Goal of the exercise:
Among the entries, find the lines with the string "logo" and report them.

----- Records shown -----

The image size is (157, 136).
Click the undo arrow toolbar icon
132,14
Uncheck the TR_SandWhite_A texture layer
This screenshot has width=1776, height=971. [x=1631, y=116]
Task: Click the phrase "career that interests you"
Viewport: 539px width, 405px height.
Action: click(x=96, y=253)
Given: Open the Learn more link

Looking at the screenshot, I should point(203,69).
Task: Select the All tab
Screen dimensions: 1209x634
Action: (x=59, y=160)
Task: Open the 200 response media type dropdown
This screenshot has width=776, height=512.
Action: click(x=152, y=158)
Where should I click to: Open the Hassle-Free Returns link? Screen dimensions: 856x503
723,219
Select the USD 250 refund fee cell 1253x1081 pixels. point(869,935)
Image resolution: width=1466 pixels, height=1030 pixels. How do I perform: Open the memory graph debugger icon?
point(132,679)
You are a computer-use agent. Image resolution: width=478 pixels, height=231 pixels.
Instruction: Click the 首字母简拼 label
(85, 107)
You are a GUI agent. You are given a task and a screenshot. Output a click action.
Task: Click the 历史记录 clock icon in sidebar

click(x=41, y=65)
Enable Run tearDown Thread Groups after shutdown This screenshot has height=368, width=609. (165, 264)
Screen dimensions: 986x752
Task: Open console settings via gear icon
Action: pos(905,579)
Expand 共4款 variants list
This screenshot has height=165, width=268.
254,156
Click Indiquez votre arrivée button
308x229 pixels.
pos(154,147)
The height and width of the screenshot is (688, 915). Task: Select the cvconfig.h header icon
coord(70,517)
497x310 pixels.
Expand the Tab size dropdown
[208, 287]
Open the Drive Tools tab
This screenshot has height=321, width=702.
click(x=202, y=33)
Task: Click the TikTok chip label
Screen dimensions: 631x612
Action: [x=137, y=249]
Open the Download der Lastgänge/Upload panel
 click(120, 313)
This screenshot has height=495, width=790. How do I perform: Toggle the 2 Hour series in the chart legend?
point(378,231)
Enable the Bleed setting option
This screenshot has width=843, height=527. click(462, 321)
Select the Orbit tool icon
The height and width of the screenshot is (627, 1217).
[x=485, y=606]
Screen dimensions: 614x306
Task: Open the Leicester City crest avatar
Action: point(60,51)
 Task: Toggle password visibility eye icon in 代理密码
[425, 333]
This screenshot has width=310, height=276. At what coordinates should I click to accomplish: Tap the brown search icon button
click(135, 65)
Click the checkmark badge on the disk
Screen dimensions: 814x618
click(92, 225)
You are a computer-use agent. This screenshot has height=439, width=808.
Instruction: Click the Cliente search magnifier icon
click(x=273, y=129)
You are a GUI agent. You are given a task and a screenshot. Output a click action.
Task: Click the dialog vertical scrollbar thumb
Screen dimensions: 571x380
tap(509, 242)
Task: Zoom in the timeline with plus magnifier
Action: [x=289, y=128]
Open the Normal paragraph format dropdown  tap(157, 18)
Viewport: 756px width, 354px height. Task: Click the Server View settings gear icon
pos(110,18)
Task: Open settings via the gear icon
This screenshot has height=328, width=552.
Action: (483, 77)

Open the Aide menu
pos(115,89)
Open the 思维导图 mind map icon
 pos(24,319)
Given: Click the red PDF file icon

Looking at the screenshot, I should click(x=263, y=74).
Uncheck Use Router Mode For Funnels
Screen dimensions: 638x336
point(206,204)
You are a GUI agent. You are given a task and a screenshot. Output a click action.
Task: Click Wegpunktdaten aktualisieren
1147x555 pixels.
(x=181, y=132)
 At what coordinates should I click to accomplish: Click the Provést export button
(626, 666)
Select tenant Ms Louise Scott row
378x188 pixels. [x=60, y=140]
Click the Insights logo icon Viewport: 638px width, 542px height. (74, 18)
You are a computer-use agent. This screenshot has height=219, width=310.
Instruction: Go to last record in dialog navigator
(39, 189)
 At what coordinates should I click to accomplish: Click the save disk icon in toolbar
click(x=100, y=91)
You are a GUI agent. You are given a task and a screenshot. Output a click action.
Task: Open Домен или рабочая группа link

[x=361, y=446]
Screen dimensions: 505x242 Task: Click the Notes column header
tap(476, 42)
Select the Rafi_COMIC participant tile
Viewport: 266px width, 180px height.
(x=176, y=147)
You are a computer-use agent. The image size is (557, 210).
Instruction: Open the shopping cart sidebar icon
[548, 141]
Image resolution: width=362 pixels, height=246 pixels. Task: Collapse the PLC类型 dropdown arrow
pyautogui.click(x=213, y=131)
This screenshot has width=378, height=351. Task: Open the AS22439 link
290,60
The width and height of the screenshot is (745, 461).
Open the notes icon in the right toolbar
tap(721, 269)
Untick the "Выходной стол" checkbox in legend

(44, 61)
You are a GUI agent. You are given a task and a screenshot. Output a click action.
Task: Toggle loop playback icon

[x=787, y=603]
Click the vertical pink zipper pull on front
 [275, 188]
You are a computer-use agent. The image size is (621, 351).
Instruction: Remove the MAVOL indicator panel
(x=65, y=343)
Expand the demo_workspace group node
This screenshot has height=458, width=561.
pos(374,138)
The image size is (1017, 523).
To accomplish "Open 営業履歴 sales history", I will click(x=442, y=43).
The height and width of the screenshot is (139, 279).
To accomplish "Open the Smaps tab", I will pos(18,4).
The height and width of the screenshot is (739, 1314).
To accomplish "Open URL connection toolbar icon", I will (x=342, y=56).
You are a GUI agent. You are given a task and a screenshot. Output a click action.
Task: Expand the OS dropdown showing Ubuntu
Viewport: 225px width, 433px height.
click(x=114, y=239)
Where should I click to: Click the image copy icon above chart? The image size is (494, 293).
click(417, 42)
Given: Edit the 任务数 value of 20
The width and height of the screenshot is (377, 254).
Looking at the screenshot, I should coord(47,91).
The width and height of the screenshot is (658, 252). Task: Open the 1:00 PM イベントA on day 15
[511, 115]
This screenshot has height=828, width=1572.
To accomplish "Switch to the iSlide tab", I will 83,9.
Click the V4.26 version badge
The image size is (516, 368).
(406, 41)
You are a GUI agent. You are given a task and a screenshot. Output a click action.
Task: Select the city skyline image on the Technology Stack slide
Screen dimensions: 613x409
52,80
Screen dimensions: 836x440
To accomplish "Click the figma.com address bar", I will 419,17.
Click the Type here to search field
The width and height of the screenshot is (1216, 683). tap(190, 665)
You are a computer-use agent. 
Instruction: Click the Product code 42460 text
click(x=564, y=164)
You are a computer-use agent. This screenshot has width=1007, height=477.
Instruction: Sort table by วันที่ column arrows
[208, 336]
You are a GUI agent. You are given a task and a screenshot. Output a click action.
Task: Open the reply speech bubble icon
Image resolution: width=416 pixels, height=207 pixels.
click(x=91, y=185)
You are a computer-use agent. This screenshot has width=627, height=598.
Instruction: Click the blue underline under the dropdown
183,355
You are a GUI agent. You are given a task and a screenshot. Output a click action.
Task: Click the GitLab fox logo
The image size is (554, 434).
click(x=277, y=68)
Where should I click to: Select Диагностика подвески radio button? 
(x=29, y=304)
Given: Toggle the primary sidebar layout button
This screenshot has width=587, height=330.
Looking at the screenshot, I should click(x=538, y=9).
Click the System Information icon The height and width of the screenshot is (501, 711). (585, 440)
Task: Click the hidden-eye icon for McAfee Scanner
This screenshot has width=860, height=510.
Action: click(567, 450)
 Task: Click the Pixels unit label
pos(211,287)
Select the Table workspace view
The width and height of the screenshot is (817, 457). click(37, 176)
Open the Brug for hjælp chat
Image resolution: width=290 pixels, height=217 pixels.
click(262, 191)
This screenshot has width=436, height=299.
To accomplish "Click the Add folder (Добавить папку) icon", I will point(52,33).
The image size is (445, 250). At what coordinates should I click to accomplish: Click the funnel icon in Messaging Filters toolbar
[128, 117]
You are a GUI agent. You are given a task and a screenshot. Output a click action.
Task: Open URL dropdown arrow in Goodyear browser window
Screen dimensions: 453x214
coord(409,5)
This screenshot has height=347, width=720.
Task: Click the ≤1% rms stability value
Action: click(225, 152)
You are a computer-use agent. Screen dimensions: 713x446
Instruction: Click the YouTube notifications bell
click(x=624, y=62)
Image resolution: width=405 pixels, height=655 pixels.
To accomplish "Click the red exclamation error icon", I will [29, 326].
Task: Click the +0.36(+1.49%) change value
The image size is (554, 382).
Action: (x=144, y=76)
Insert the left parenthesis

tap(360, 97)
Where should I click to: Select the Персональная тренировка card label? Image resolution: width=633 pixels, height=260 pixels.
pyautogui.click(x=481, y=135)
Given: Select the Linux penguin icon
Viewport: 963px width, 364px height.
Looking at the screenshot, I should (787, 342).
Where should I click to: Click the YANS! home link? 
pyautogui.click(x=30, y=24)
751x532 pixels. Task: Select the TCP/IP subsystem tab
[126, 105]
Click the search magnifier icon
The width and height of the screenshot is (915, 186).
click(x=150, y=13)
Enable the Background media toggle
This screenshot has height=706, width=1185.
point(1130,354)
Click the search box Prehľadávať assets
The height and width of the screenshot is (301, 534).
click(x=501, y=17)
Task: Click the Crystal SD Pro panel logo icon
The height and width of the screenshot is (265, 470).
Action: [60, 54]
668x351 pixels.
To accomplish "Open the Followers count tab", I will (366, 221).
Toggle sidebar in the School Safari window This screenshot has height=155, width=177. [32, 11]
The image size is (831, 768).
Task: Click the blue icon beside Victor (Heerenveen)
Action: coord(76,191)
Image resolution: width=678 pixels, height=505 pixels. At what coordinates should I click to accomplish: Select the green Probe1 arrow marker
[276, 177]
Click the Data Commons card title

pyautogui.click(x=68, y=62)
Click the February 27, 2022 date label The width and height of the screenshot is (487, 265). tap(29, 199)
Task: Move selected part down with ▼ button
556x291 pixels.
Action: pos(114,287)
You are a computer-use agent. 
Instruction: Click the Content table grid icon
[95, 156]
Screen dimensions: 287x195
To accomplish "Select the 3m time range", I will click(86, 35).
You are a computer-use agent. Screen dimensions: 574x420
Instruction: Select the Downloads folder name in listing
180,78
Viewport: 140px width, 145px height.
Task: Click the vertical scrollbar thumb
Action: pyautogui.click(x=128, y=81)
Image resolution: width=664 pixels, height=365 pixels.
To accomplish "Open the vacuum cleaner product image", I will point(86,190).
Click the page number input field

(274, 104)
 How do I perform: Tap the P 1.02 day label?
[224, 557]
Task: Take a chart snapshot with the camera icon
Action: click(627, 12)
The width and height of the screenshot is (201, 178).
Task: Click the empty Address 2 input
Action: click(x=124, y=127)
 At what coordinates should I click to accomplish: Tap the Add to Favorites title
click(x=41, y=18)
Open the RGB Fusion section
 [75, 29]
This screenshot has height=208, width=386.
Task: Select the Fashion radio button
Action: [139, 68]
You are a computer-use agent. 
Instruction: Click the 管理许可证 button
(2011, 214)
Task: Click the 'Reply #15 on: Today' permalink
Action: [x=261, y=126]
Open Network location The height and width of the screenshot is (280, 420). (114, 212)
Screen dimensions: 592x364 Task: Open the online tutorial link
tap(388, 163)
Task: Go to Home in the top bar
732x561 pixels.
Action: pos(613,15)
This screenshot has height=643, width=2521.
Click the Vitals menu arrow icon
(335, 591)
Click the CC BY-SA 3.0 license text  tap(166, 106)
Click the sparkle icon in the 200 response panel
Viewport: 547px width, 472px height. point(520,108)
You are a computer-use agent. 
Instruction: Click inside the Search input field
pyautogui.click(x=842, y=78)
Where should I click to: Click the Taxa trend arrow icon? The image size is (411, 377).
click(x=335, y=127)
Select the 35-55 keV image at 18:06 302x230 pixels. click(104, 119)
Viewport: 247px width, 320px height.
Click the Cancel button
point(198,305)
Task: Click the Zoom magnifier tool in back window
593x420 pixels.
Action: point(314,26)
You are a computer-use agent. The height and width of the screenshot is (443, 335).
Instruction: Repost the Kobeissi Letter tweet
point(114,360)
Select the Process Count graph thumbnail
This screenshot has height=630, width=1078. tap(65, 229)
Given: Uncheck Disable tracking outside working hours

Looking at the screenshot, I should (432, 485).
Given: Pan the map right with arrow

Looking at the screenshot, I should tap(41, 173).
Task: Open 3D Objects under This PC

-----

Completed task:
Click the Insights logo icon Viewport: 638px width, 542px height. (74, 18)
Task: Click the GitLab fox logo
Task: Click the Crystal SD Pro panel logo icon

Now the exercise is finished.